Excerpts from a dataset
= Beginning of Section =

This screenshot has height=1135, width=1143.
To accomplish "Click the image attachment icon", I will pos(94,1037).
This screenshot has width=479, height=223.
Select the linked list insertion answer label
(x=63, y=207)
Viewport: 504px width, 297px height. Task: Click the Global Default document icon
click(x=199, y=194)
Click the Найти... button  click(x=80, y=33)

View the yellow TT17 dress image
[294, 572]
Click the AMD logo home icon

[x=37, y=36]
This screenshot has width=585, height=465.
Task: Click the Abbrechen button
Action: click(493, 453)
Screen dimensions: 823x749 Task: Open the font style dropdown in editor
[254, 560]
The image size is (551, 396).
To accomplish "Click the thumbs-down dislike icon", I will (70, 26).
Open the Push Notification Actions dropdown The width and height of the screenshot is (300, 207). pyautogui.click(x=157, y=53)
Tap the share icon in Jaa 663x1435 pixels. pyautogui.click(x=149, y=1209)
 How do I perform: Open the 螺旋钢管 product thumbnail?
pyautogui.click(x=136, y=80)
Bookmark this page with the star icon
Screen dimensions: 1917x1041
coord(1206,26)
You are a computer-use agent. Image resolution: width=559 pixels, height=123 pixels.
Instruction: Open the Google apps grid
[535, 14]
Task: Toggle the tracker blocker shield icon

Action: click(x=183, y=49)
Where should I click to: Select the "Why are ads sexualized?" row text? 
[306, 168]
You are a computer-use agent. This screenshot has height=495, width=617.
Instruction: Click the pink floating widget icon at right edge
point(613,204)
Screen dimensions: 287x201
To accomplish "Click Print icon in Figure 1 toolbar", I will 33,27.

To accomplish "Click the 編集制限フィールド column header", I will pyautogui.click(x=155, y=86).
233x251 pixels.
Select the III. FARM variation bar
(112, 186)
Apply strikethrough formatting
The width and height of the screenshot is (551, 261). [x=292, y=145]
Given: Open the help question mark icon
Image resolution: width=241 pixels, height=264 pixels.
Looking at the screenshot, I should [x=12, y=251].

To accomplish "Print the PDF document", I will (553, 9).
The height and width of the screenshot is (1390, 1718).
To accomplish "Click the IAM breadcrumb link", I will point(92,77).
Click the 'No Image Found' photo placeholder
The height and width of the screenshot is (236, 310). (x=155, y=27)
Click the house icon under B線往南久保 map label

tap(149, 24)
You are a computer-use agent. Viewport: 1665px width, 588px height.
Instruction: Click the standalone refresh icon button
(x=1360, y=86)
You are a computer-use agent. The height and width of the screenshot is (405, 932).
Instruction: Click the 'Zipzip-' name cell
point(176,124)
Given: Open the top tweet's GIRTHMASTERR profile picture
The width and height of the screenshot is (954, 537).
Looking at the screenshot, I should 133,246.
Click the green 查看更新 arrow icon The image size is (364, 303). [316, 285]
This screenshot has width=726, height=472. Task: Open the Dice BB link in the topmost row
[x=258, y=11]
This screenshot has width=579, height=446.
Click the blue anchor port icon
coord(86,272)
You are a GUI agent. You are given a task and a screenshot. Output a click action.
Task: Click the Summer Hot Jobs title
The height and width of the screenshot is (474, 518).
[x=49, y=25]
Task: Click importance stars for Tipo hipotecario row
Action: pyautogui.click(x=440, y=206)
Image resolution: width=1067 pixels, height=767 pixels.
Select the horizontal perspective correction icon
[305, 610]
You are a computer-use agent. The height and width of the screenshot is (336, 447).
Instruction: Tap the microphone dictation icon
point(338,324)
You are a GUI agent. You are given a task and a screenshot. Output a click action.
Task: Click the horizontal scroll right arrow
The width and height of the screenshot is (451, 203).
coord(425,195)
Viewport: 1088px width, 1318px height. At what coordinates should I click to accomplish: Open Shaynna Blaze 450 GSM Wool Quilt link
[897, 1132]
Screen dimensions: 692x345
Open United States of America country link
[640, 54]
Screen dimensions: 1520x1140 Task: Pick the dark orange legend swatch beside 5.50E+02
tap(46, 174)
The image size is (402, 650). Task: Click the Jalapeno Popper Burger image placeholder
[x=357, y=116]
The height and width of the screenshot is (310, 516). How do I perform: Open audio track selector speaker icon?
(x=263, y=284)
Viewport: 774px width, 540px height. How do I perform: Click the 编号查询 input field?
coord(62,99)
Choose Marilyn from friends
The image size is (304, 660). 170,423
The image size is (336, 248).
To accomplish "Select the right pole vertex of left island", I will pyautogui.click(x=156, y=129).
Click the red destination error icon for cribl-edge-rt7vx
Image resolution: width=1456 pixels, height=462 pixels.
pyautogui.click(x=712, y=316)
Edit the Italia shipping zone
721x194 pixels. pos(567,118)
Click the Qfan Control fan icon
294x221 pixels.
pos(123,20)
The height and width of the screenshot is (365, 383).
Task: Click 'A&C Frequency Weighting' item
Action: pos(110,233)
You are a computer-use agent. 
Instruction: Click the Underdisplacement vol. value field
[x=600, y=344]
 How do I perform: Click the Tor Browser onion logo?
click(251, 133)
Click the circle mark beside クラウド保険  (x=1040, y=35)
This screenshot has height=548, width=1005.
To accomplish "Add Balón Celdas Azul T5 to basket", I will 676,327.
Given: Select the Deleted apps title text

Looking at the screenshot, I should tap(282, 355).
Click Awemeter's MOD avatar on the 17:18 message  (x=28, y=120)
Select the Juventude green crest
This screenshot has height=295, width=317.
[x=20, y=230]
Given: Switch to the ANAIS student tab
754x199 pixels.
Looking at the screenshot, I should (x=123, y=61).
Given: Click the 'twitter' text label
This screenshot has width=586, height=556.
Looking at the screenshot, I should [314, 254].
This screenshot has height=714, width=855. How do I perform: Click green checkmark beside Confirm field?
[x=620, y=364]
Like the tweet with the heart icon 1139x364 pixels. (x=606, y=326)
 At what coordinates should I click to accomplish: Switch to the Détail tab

= End of Section =

» Exercise prompt: Please repeat all the records above exactly as they appear.

» Exercise answer:
This screenshot has height=1135, width=1143.
To accomplish "Click the image attachment icon", I will pos(94,1037).
This screenshot has width=479, height=223.
Select the linked list insertion answer label
(x=63, y=207)
Viewport: 504px width, 297px height. Task: Click the Global Default document icon
click(x=199, y=194)
Click the Найти... button  click(x=80, y=33)

View the yellow TT17 dress image
[294, 572]
Click the AMD logo home icon

[x=37, y=36]
This screenshot has width=585, height=465.
Task: Click the Abbrechen button
Action: click(493, 453)
Screen dimensions: 823x749 Task: Open the font style dropdown in editor
[254, 560]
The image size is (551, 396).
To accomplish "Click the thumbs-down dislike icon", I will (70, 26).
Open the Push Notification Actions dropdown The width and height of the screenshot is (300, 207). pyautogui.click(x=157, y=53)
Tap the share icon in Jaa 663x1435 pixels. pyautogui.click(x=149, y=1209)
 How do I perform: Open the 螺旋钢管 product thumbnail?
pyautogui.click(x=136, y=80)
Bookmark this page with the star icon
Screen dimensions: 1917x1041
coord(1206,26)
You are a computer-use agent. Image resolution: width=559 pixels, height=123 pixels.
Instruction: Open the Google apps grid
[535, 14]
Task: Toggle the tracker blocker shield icon

Action: click(x=183, y=49)
Where should I click to: Select the "Why are ads sexualized?" row text? 
[306, 168]
You are a computer-use agent. This screenshot has height=495, width=617.
Instruction: Click the pink floating widget icon at right edge
point(613,204)
Screen dimensions: 287x201
To accomplish "Click Print icon in Figure 1 toolbar", I will 33,27.

To accomplish "Click the 編集制限フィールド column header", I will pyautogui.click(x=155, y=86).
233x251 pixels.
Select the III. FARM variation bar
(112, 186)
Apply strikethrough formatting
The width and height of the screenshot is (551, 261). [x=292, y=145]
Given: Open the help question mark icon
Image resolution: width=241 pixels, height=264 pixels.
Looking at the screenshot, I should [x=12, y=251].

To accomplish "Print the PDF document", I will (553, 9).
The height and width of the screenshot is (1390, 1718).
To accomplish "Click the IAM breadcrumb link", I will point(92,77).
Click the 'No Image Found' photo placeholder
The height and width of the screenshot is (236, 310). (x=155, y=27)
Click the house icon under B線往南久保 map label

tap(149, 24)
You are a computer-use agent. Viewport: 1665px width, 588px height.
Instruction: Click the standalone refresh icon button
(x=1360, y=86)
You are a computer-use agent. The height and width of the screenshot is (405, 932).
Instruction: Click the 'Zipzip-' name cell
point(176,124)
Given: Open the top tweet's GIRTHMASTERR profile picture
The width and height of the screenshot is (954, 537).
Looking at the screenshot, I should 133,246.
Click the green 查看更新 arrow icon The image size is (364, 303). [316, 285]
This screenshot has width=726, height=472. Task: Open the Dice BB link in the topmost row
[x=258, y=11]
This screenshot has width=579, height=446.
Click the blue anchor port icon
coord(86,272)
You are a GUI agent. You are given a task and a screenshot. Output a click action.
Task: Click the Summer Hot Jobs title
The height and width of the screenshot is (474, 518).
[x=49, y=25]
Task: Click importance stars for Tipo hipotecario row
Action: pyautogui.click(x=440, y=206)
Image resolution: width=1067 pixels, height=767 pixels.
Select the horizontal perspective correction icon
[305, 610]
You are a computer-use agent. The height and width of the screenshot is (336, 447).
Instruction: Tap the microphone dictation icon
point(338,324)
You are a GUI agent. You are given a task and a screenshot. Output a click action.
Task: Click the horizontal scroll right arrow
The width and height of the screenshot is (451, 203).
coord(425,195)
Viewport: 1088px width, 1318px height. At what coordinates should I click to accomplish: Open Shaynna Blaze 450 GSM Wool Quilt link
[897, 1132]
Screen dimensions: 692x345
Open United States of America country link
[640, 54]
Screen dimensions: 1520x1140 Task: Pick the dark orange legend swatch beside 5.50E+02
tap(46, 174)
The image size is (402, 650). Task: Click the Jalapeno Popper Burger image placeholder
[x=357, y=116]
The height and width of the screenshot is (310, 516). How do I perform: Open audio track selector speaker icon?
(x=263, y=284)
Viewport: 774px width, 540px height. How do I perform: Click the 编号查询 input field?
coord(62,99)
Choose Marilyn from friends
The image size is (304, 660). 170,423
The image size is (336, 248).
To accomplish "Select the right pole vertex of left island", I will pyautogui.click(x=156, y=129).
Click the red destination error icon for cribl-edge-rt7vx
Image resolution: width=1456 pixels, height=462 pixels.
pyautogui.click(x=712, y=316)
Edit the Italia shipping zone
721x194 pixels. pos(567,118)
Click the Qfan Control fan icon
294x221 pixels.
pos(123,20)
The height and width of the screenshot is (365, 383).
Task: Click 'A&C Frequency Weighting' item
Action: pos(110,233)
You are a computer-use agent. 
Instruction: Click the Underdisplacement vol. value field
[x=600, y=344]
 How do I perform: Click the Tor Browser onion logo?
click(251, 133)
Click the circle mark beside クラウド保険  (x=1040, y=35)
This screenshot has height=548, width=1005.
To accomplish "Add Balón Celdas Azul T5 to basket", I will 676,327.
Given: Select the Deleted apps title text

Looking at the screenshot, I should tap(282, 355).
Click Awemeter's MOD avatar on the 17:18 message  (x=28, y=120)
Select the Juventude green crest
This screenshot has height=295, width=317.
[x=20, y=230]
Given: Switch to the ANAIS student tab
754x199 pixels.
Looking at the screenshot, I should (x=123, y=61).
Given: Click the 'twitter' text label
This screenshot has width=586, height=556.
Looking at the screenshot, I should [314, 254].
This screenshot has height=714, width=855. How do I perform: Click green checkmark beside Confirm field?
[x=620, y=364]
Like the tweet with the heart icon 1139x364 pixels. (x=606, y=326)
 At what coordinates should I click to accomplish: Switch to the Détail tab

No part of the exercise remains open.